A while back I found myself wanting to make a permanent copy of a talk given on the web using an rstp address. You might want to do this to be able to share the talk with a friend or colleague - or to view later offline from the web. Here is how this objective can be achieved. The first step is discover the rstp address of the file. This is a little painful - but should always be possible. What worked for me was to launch the talk in a browser (which on windows fired up the Real Player embedded in the browser). This gave me an option to launch the Real Player browser, and this in turn gave me the option to share the presentation with a friend using email. I took this option - and finally ended up with an email message which revealed the rstp://... information required to capture the file. This looks like an http:// address - but to grab the file you need a program that can talk rstp:// - so wget etc. cannot be used. MPlayer does have the requisite functionality though, here is the command line to capture the file:
mplayer -noframedrop -dumpfile example.rm \ -dumpstream rtsp://"long complicated address/filename.rm"
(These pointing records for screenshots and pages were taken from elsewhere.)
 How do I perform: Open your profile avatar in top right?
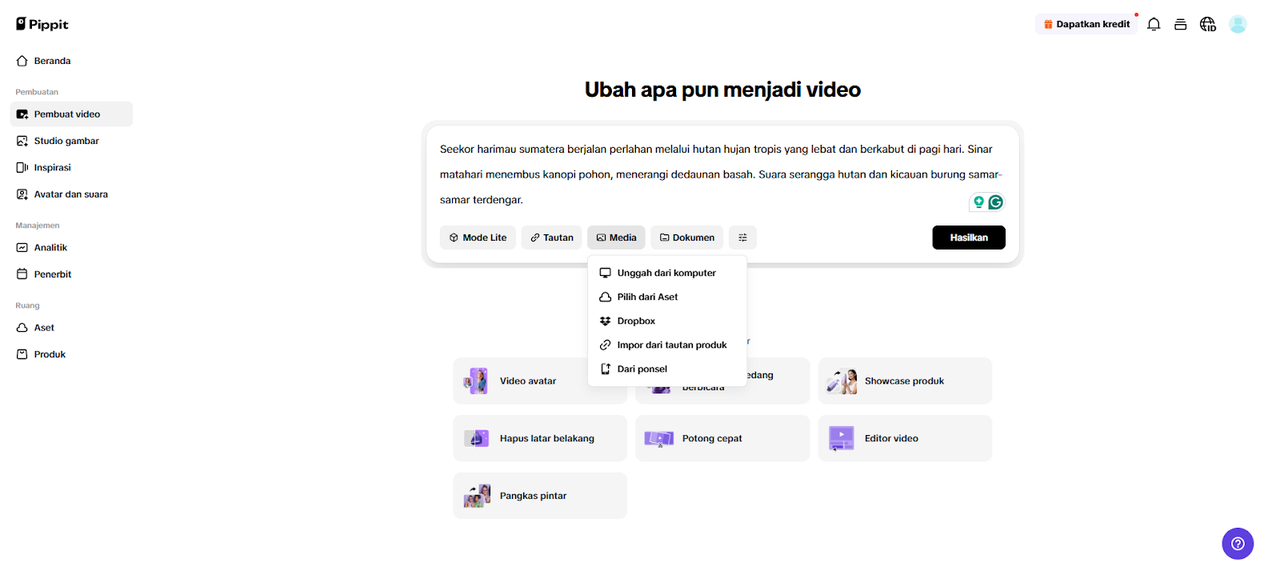(x=1237, y=23)
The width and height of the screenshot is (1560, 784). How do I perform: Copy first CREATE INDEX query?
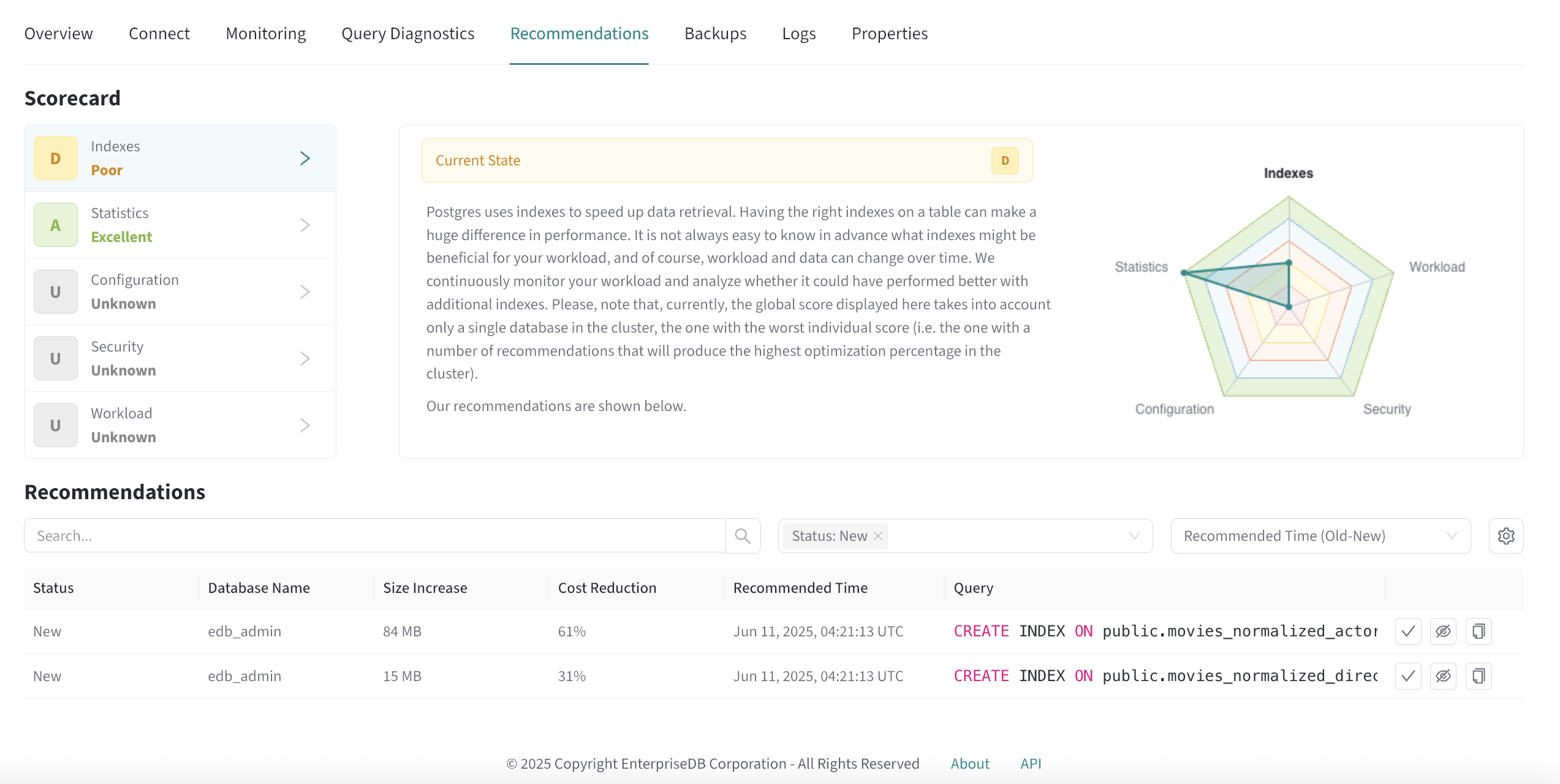(x=1478, y=631)
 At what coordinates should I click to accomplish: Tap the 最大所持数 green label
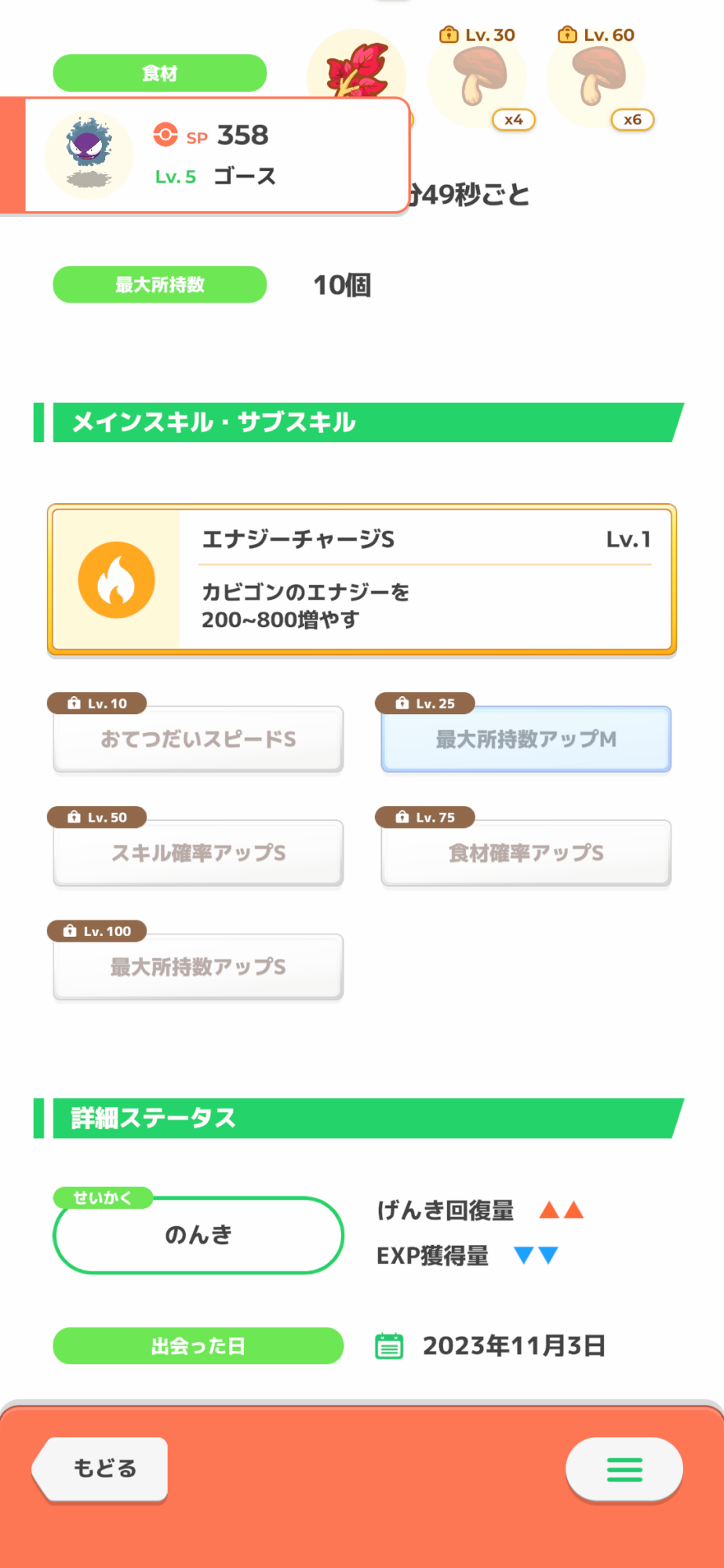(160, 285)
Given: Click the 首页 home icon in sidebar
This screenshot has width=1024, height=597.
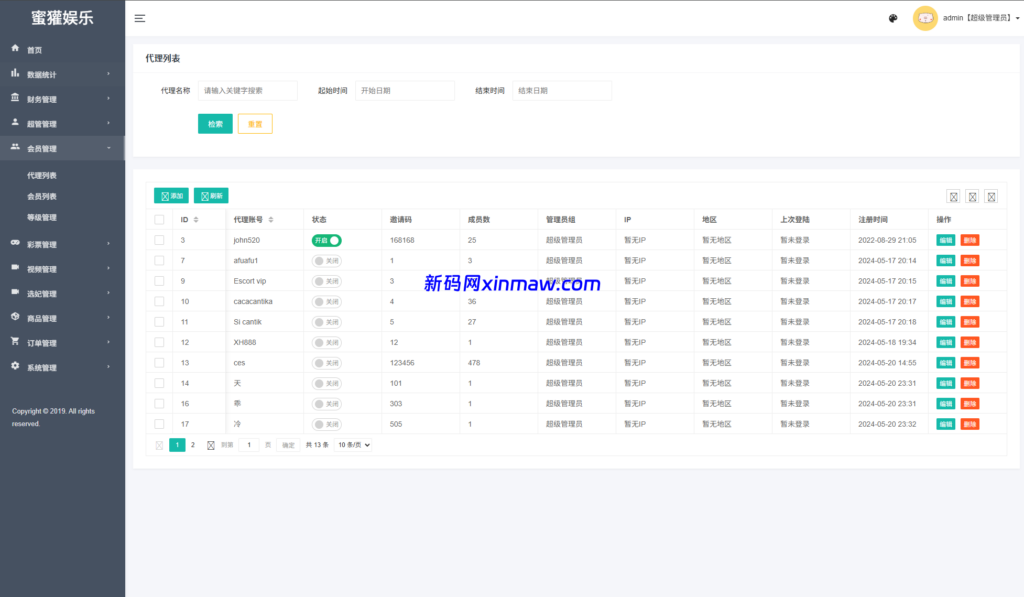Looking at the screenshot, I should coord(15,49).
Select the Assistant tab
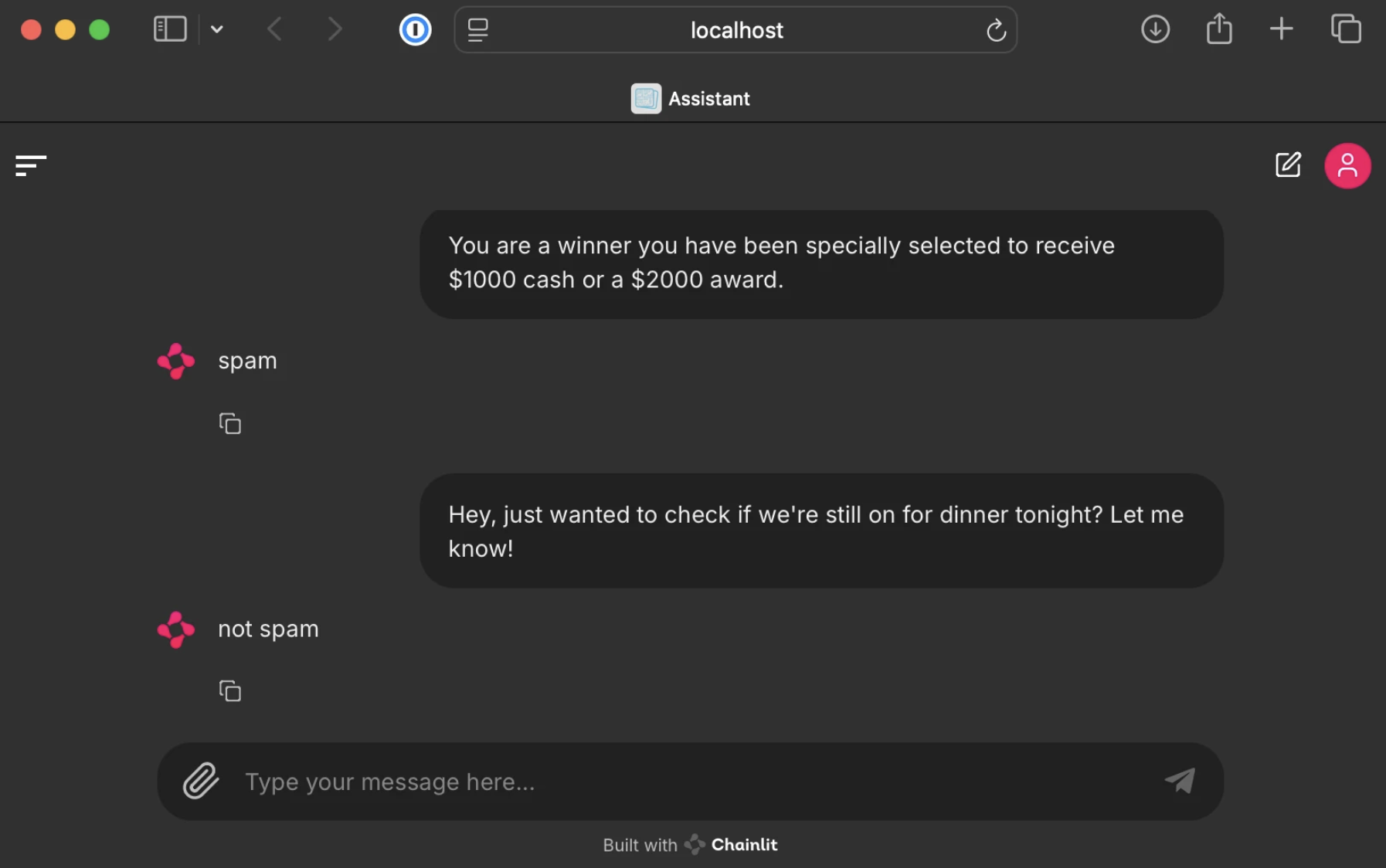The width and height of the screenshot is (1386, 868). click(691, 99)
Then you need to convert the captured example.rm file to wav format:
mplayer -ao pcm example.rm
And initially mplayer failed with 'Cannot find codec for audio format 0x72706973' for me - that was a little tedious - but it was cured by returning to the official Mplayer [6]site and just putting the sipr*.dll (from the codecs zip file) in the Mplayer directory. So finally:
mplayer -ao pcm example.rm
...created 'audiodump.wav' which lame was able to turn into a mp3 file as required, and:
lame -h audiodump.wav example.mp3
Creates an mp3 file. So, it takes a few steps - but eventually you get the offline usable mp3 file.
Further notes on this topic:
Again I faced the question of off-line mp3 listening. Specifically, how to listen to a online news item from NPR - when I am constantly interrupted when I am online and would prefer something that I can listen to on my mp3 player or ipod shuffle. As the [5]rstp post indicates the main problem is determining the rstp address of the media source. Here is how to determine this for the NPR site.
1) Start up a browser listening to the interview or show that you would like to listen to off-line. (I used Firefox). This will spawn a 'player' browser window with the embedded control for the Windows Media Play or Real player within it.
2) Use the 'Launch Standalone Player' to fire up the Real player in isolation (switch to Real player if necessary)
3) This has the effect of downloading a 'rpm' file to your desktop - this file contains a url like this:
http://www.npr.org/templates/dmg/dmg_em.p....
4) Actually, this string is (deliberately?) very long and complex - and you need to turn this into an rstp address. Do this using
wget -O output.txt "http://www.npr.org/templates/dmg/dmg_em.p...."
I did this by just editing the rpm file, then typing:
source filename.rpm
Note that some additional quotes needed to be added to the http address.
5) This wget operation is fast - and you will find in the output.txt file an rstp address that can be fed into the instructions for capturing an [6]rstp stream as an mp3 file.
Once you have determined the necessary steps for a given site, you can script them, and if appropriate have them happen using a crontab on an automated basis.